### Reading text

Israel began withdrawing 8500 settlers from Gaza in August 2005, but has maintained control of the movement of people and goods in and out of Gaza through the Rafah border crossing with Egypt. The UN Office for the Coordination of Humanitarian Affairs reports that since June 28, Rafah has been open on only 13% of the days it was scheduled to be. In a November 28 Electronic Intifada article, Daoud Kuttab noted that in July, seven Palestinians "waiting to be let into Gaza from Egypt died as a result of heat and absence of shelter". Israel also controls and patrols the air space and the coast, and refuses to allow the Gaza airport to re-open.

This reality led John Dugard, the UN special rapporteur on human rights in the Occupied Palestinian Territories (OPT), to comment on September 26 that "Gaza is a prison … and Israel seems to have thrown away the key".

In Gaza, crushing the resistance to the occupation of the territories is the key goal of the Israeli government. Al-Ahram Weekly journalist Khaled Amayreh wrote in the paper's October 19-25 edition, "Israeli officials say they want to apply the 'lessons from the Lebanon war' in Gaza by making sure that Palestinians are not allowed to build up significant military defences that could harm the Israeli army during recurrent murderous incursions into Palestinian towns and villages. In other words, Israel wants to ensure that the wanton killing of Palestinians remains as cost-free as it has hitherto been."

Israeli academic Tanya Reinhart explained the meaning of the unilateral "disengagement" from Gaza, and its aftermath, in an October 2 Counterpunch interview: "Israel does not need this piece of land, one of the most densely populated in the world, and lacking any natural resources. The problem is that one cannot let Gaza free, if one wants to keep the West Bank. A third of the occupied Palestinians live in the Gaza strip. If they are given freedom, they would become the centre of Palestinian struggle for liberation, with free access to the Western and Arab world".

Driving Palestinians out

There are fears among the ruling Israeli elite of the "demographic threat" that Palestinians within Israel and in the OPT pose to the future of the Jewish state. Ali Abunimah, in a November 17 Chicago Tribune article, wrote, "Today there are roughly 5 million Jews and 5 million Palestinians living in the same land. The trends are incontestable. Within a few years, Palestinians will form the clear majority."

Abunimah quoted Olmert from 2003: "We are approaching the point where more and more Palestinians will say, 'There is no place for two states' in this country, and 'All we want is the right to vote'. The day they get it, we will lose everything."

While the response to the demographic "problem" varies in Israel, with the extreme right proposing the systematic expulsion of Palestinians ("transfer"), there is unquestionably a concerted, and steadily intensifying, attempt by the government to drive Palestinians from their homes. This effort includes tactics ranging from fostering economic depression to bureaucratic restrictions in immigration; and in the West Bank, outright annexation of huge swathes of land.

######
### Data records

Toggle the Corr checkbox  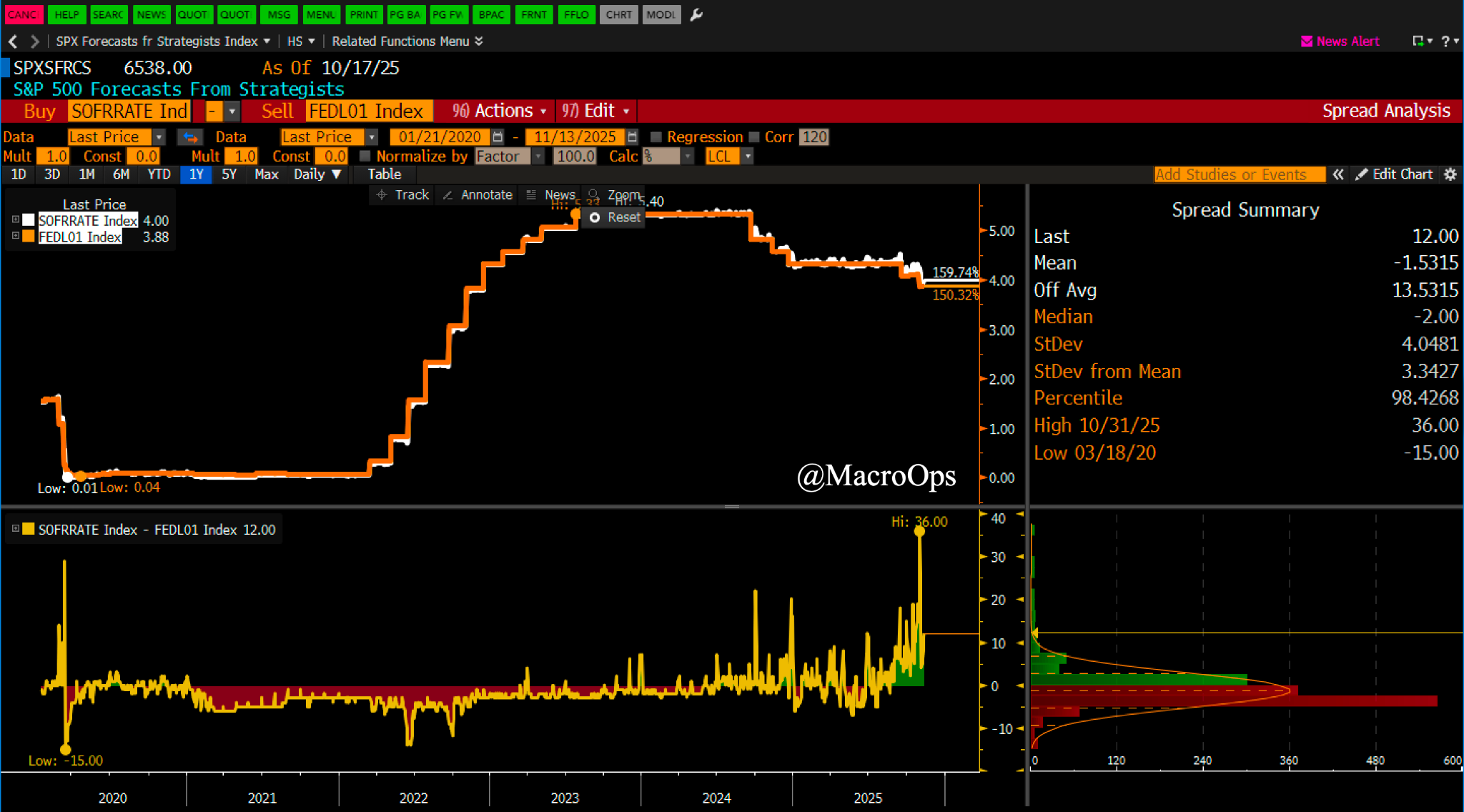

######
### Data records

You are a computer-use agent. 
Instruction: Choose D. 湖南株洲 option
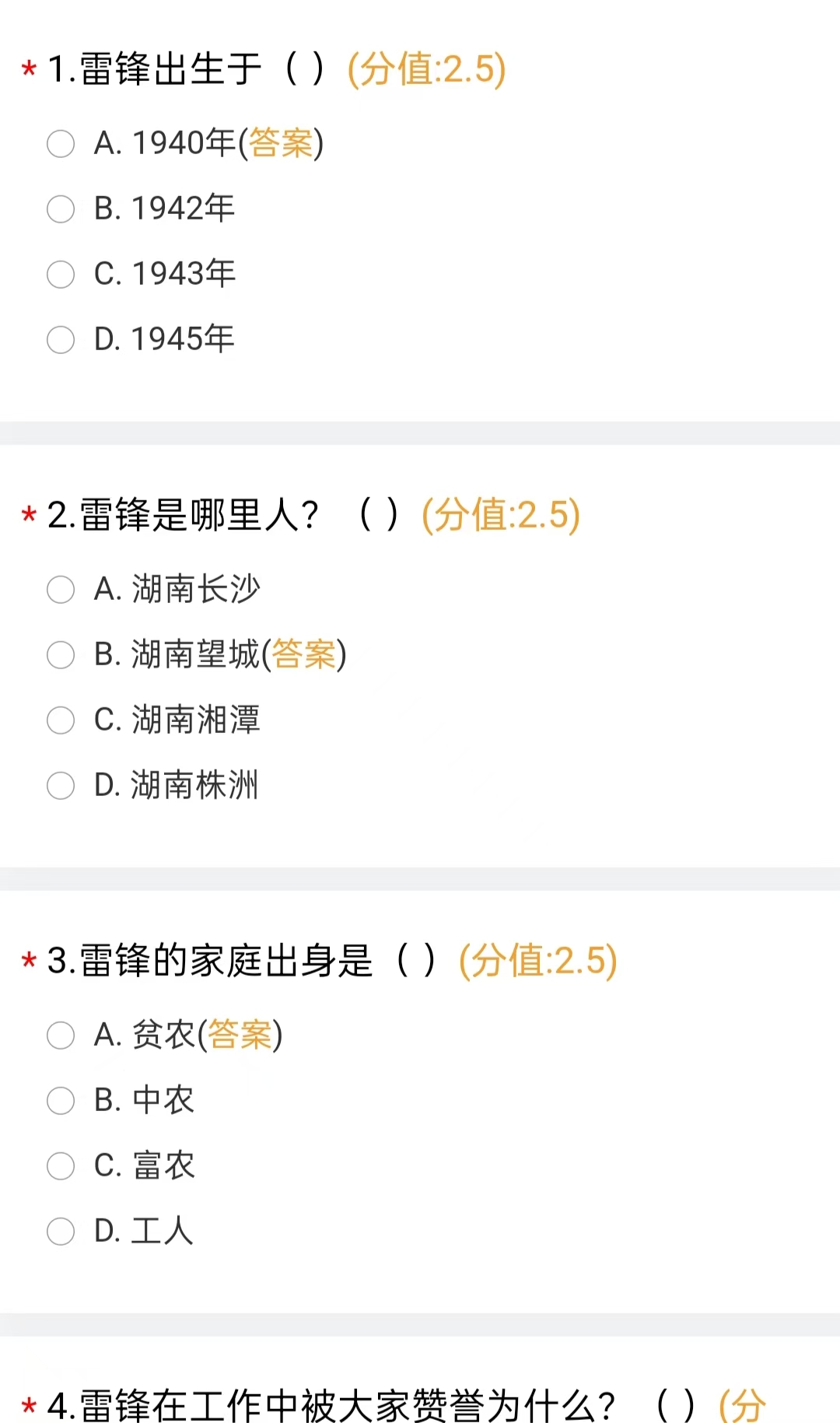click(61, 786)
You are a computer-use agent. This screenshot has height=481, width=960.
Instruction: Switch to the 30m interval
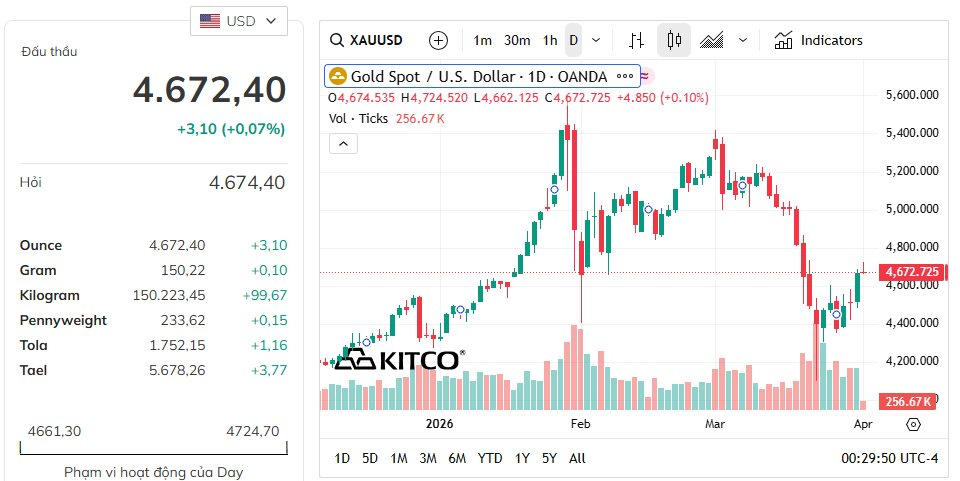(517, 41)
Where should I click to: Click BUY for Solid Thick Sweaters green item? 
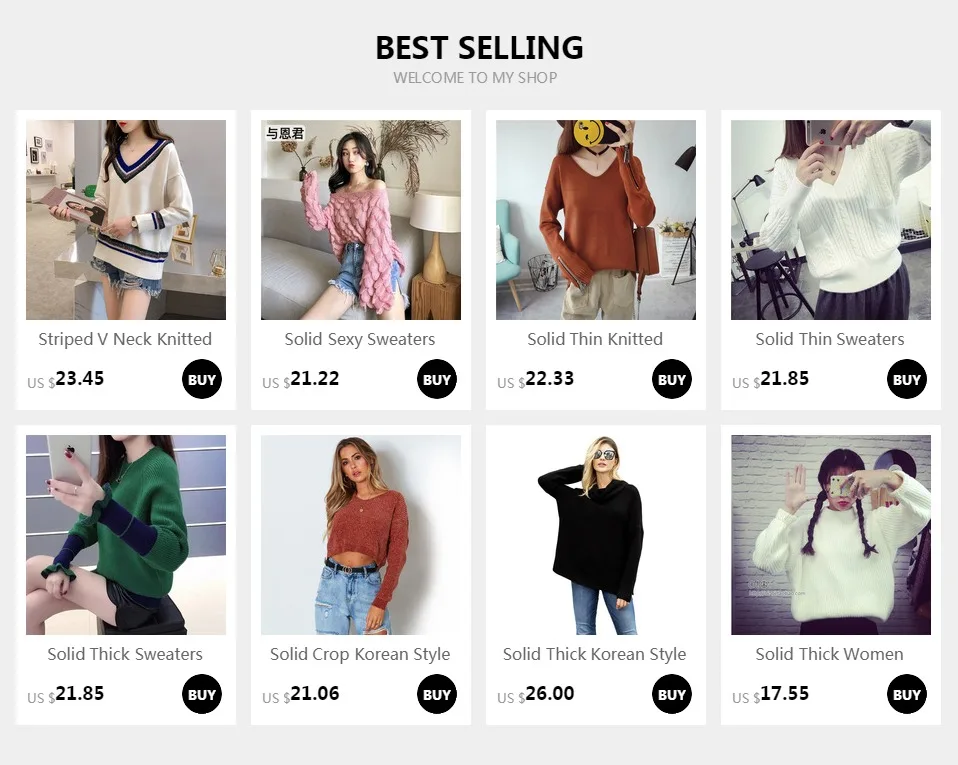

######

→ Set problem
Copy out the section of the Gaza text that starts with "While the response" and ends with "swathes of land.", putting "methods" wherever "tactics" appears.

→ Written solution
While the response to the demographic "problem" varies in Israel, with the extreme right proposing the systematic expulsion of Palestinians ("transfer"), there is unquestionably a concerted, and steadily intensifying, attempt by the government to drive Palestinians from their homes. This effort includes methods ranging from fostering economic depression to bureaucratic restrictions in immigration; and in the West Bank, outright annexation of huge swathes of land.